The legislation is being developed in response to a major Supreme Court decision in January that found that the government could not ban corporations from spending in political campaigns.

The decision, a break from precedent, drew strong personal protest from President Obama. White House and Congressional leaders have been working for the last three months to find a way to stem what they predict will be a flood of corporate money flowing into November’s midterm elections.

Democrats say they think the debate gives them an attractive political issue. It allows them to position themselves against Wall Street and corporate money in politics while railing against what they view as the Supreme Court’s pro-business stance just as a new vacancy has opened on the court…

As one example of the types of spending they want disclosed, officials pointed to the millions of dollars some of the nation’s biggest insurance companies gave to the Chamber of Commerce to help underwrite advertisements attacking the Obama administration’s health care plan.
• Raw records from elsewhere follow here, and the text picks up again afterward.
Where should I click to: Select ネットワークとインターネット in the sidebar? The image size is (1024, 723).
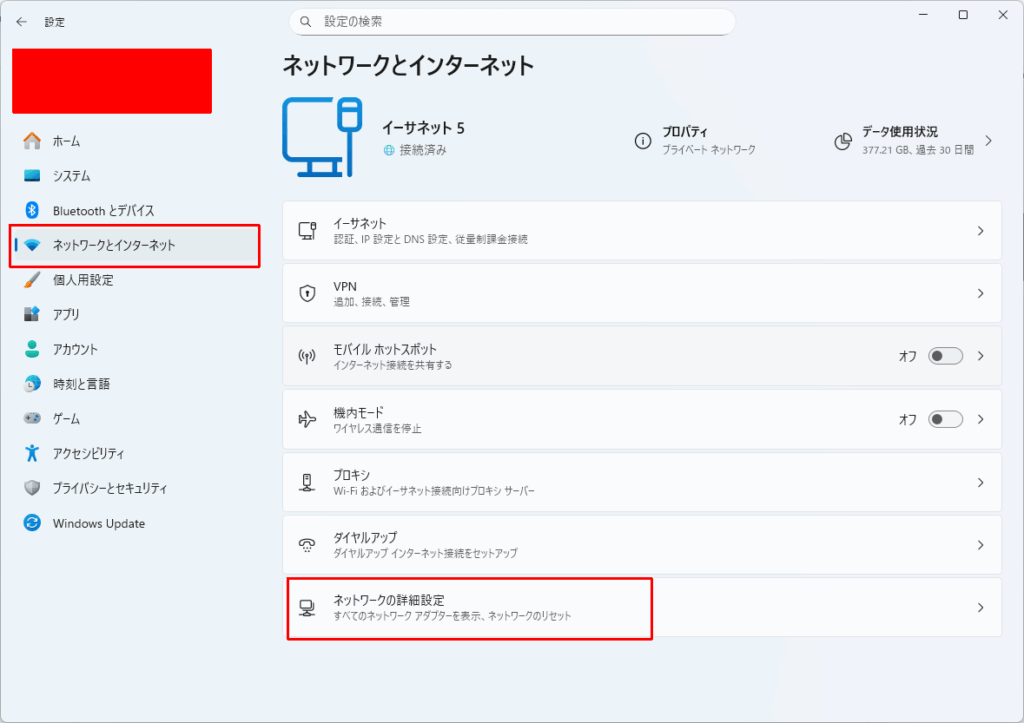tap(114, 245)
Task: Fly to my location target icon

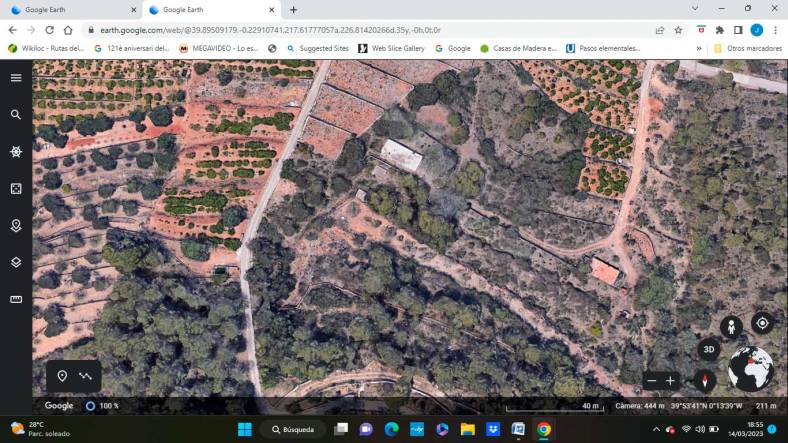Action: point(762,323)
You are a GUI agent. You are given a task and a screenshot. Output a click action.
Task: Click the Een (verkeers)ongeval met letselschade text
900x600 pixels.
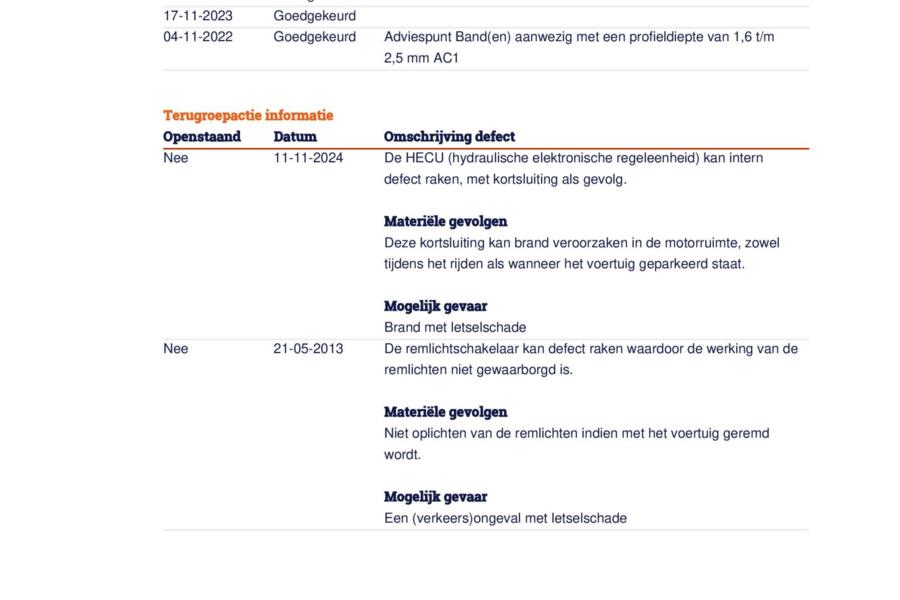point(505,518)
The Democrats’ proposal would require corporations or groups like labor unions, advocacy groups and so-called 527 organizations that are involved in political expenditures to identify all their financial donors or set up separate accounts to handle political spending and identify the donors to that account…

To counter the Republican-owned Supreme Court decision on campaign funding, it looks as if there really will be proposals for transparency, revealing who the big money supports.

Anyone hazard a guess on what the vote will be from the Party of NO?